Le résultat ? Une influence structurelle qui ne dépend pas des fluctuations diplomatiques ou des élections locales. Elle est câblée, au sens littéral du terme.

Quand l'IA façonne les normes internationales

La partie la plus stratégique du jeu chinois se joue dans les enceintes internationales — et elle est souvent invisible. La Chine déploie des efforts massifs pour influencer les standards techniques mondiaux de l'IA via des organisations comme l'ISO, l'ITU (Union internationale des télécommunications) ou le forum 3GPP.

Pourquoi est-ce crucial ? Parce que celui qui définit les normes définit les règles du marché. Si les protocoles de reconnaissance faciale, de traitement des données ou de gouvernance algorithmique sont établis sur des bases chinoises, les pays qui adoptent ces standards entrent structurellement dans une sphère d'influence technologique.

Entre 2011 et 2022, les entreprises chinoises ont déposé plus de 10 000 propositions de standards à l'ITU — un chiffre que peu de délégations occidentales sont capables de contester numériquement.

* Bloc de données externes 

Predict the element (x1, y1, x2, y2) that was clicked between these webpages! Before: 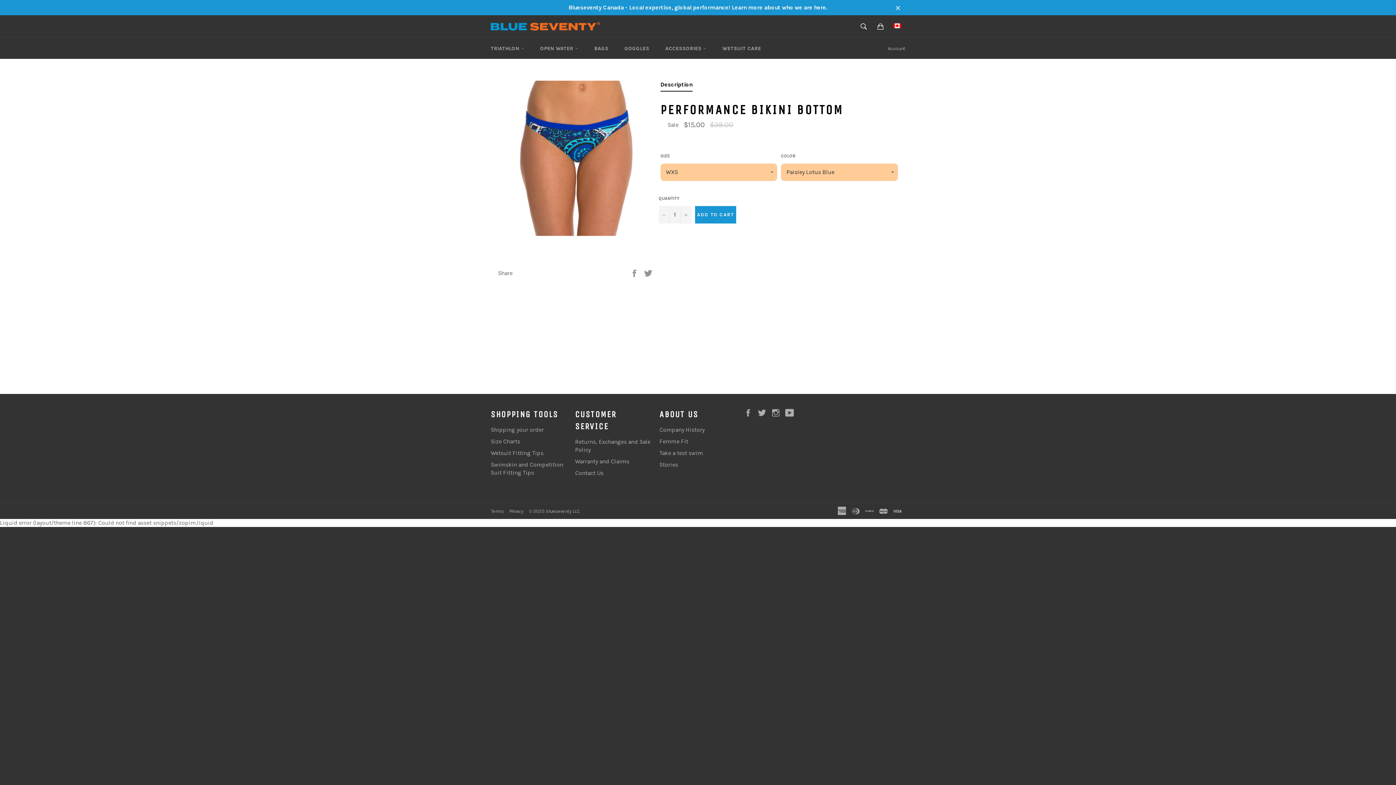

L'Afrique : le laboratoire de la diplomatie IA

Si l'on cherche à comprendre comment fonctionne cette stratégie en temps réel, il faut regarder le continent africain. La Chine y a construit une position dominante dans les télécommunications, l'IA appliquée à l'agriculture, la santé numérique et la sécurité publique.

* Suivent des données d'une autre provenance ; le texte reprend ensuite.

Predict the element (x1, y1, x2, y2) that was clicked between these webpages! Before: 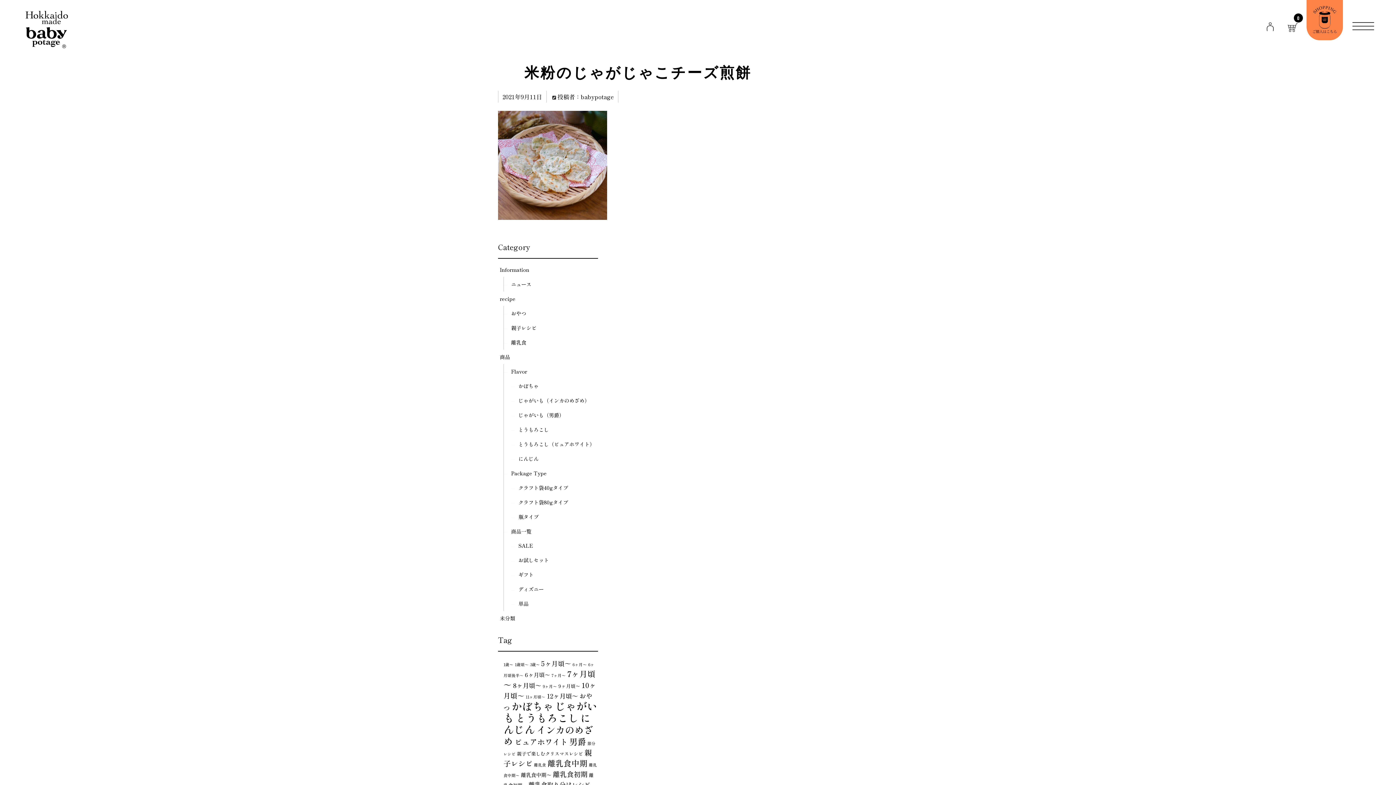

En Éthiopie, un système d'IA développé par Alibaba aide à gérer le réseau routier national. Au Rwanda, des drones médicaux opèrent sur une infrastructure partiellement financée par des fonds chinois. En Zambie, les câbles sous-marins qui connectent le pays à l'internet mondial passent par des nœuds opérés par China Telecom.

Ce n'est pas de la philanthropie technologique. C'est du soft power codé en Python.

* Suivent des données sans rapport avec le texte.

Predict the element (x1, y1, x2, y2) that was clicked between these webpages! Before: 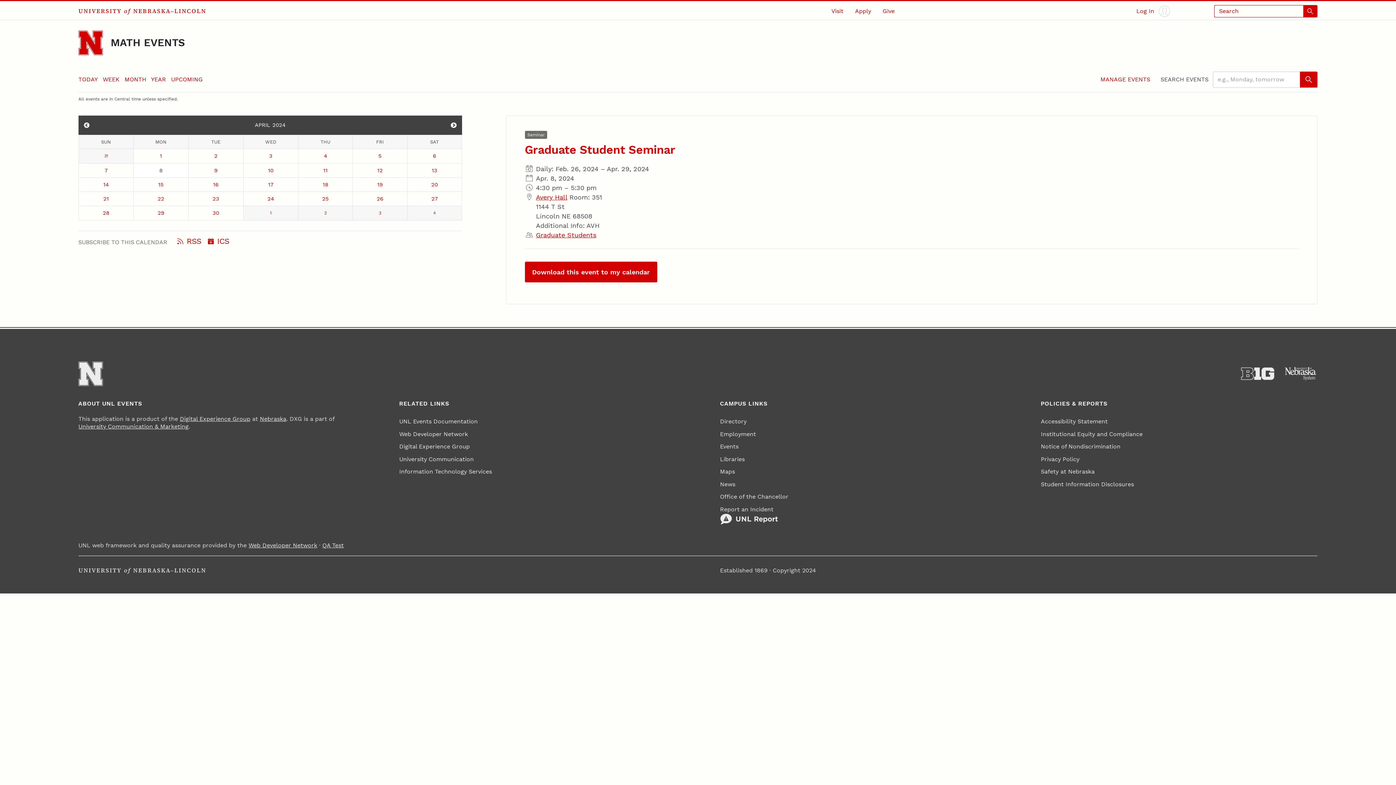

La réponse occidentale : trop lente, trop fragmentée

Face à cette stratégie coordonnée, la réaction occidentale reste laborieuse. L'Union européenne produit des règlements — le AI Act en tête — mais peine à traduire ces cadres normatifs en influence géopolitique concrète. Les États-Unis investissent massivement dans la R&D nationale, mais leur approche reste essentiellement compétitive, pas coopérative.

Le problème fondamental est celui de la cohérence. Là où Pékin déploie une stratégie unifiée État-entreprises, l'Occident avance en ordre dispersé, avec des intérêts privés qui ne s'alignent pas toujours avec les objectifs géopolitiques des gouvernements.

Ce que cela signifie pour les 10 prochaines années

La diplomatie par l'IA ne va pas disparaître — elle va s'intensifier. Plusieurs signaux doivent être surveillés de près :

  • L'adoption des monnaies numériques : le yuan numérique, intégré dans des écosystèmes d'IA chinois, pourrait contourner les sanctions financières occidentales
  • Les partenariats éducatifs : former la prochaine génération d'ingénieurs africains ou asiatiques avec des outils chinois crée une loyauté technologique de long terme
  • La gouvernance de l'IA dans les institutions onusiennes : le positionnement de la Chine sur les futures régulations mondiales sera décisif

Conclusion : la technologie est le nouveau territoire

La géopolitique du XXIe siècle ne se joue plus seulement sur les champs de bataille ou dans les forums économiques. Elle se joue dans les architectures logicielles, les protocoles de données et les contrats d'infrastructure numérique. La Chine l'a compris avant les autres et a agi en conséquence.

La vraie question n'est pas de savoir si cette stratégie est légitime ou menaçante — c'est un débat qui mérite d'exister. La vraie question est : quel camp sera encore en position de poser les règles dans dix ans ? Et pour l'instant, la réponse n'est pas évidente.